By Joseph Nasr
BERLIN (Reuters) – Angela Merkel said in her last New Year’s address to the nation as German chancellor that 2020 was by far the most difficult of her 15-year leadership, yet the start of vaccinations against COVID-19 made 2021 a year of hope.
In a rare show of emotion, Merkel, who steered Germany and the European Union through the 2008 financial crisis, the Greek debt crisis a year later and the migrant crisis five years ago, condemned a protest movement opposed to lockdowns and said she would get vaccinated when the shot is widely available.
“Let me tell you something personal in conclusion: in nine months a parliamentary election will take place and I won’t be running again,” said Merkel, 66. “Today is therefore in all likelihood the last time I am able to deliver a New Year’s address to you.”
She added: “I think I am not exaggerating when I say: never in the last 15 years have we found the old year so heavy and never have we, despite all the worries and some scepticism, looked forward to the new one with so much hope.”
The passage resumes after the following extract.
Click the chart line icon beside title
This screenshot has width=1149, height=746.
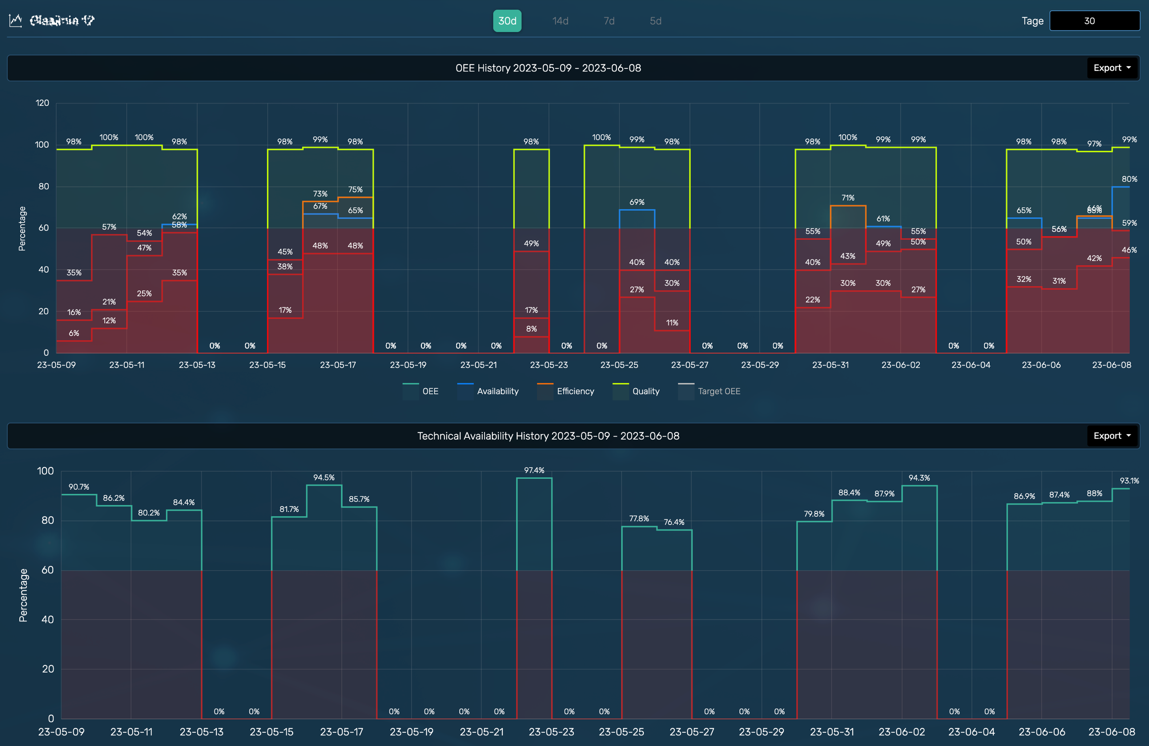pyautogui.click(x=15, y=21)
Her message will resonate with most people in a country struggling with a rise in coronavirus infections and deaths and where a majority support lockdown measures and vaccination as the best weapons against the virus.
Praise for Merkel, a trained physicist whose management of the pandemic has been guided by scientific advice, for having tamed the first wave has however turned to criticism of her perceived failure to tackle the second.
Europe’s biggest economy holds an election in September and Merkel, whose conservatives are expected to win most seats in parliament, will most likely hand over the baton to one of three men vying to lead her Christian Democratic Union (CDU) party.
“I can only imagine how bitter it must feel for those mourning loved ones lost to corona or who are having to fight against the repercussions of an illness when the virus is disputed and denied by some hopeless individuals,” said Merkel.
“Conspiracy theories are not only false and dangerous, they are also cynical and cruel,” she added. “I will also get vaccinated when my turn comes.”
Merkel’s fourth and last term was marked by discontent within conservatives after losses in regional elections which many blamed on her decision to welcome more than one million asylum seekers in 2015.
The setbacks at regional polls in 2018, in which conservatives lost voters to both the far-right Alternative for Germany (AfD) and the ecologist Greens, prompted her not to seek a fifth term.
Should coalition building after September election drag on beyond December, Merkel will remain as caretaker chancellor in 2022 until a new government is in place.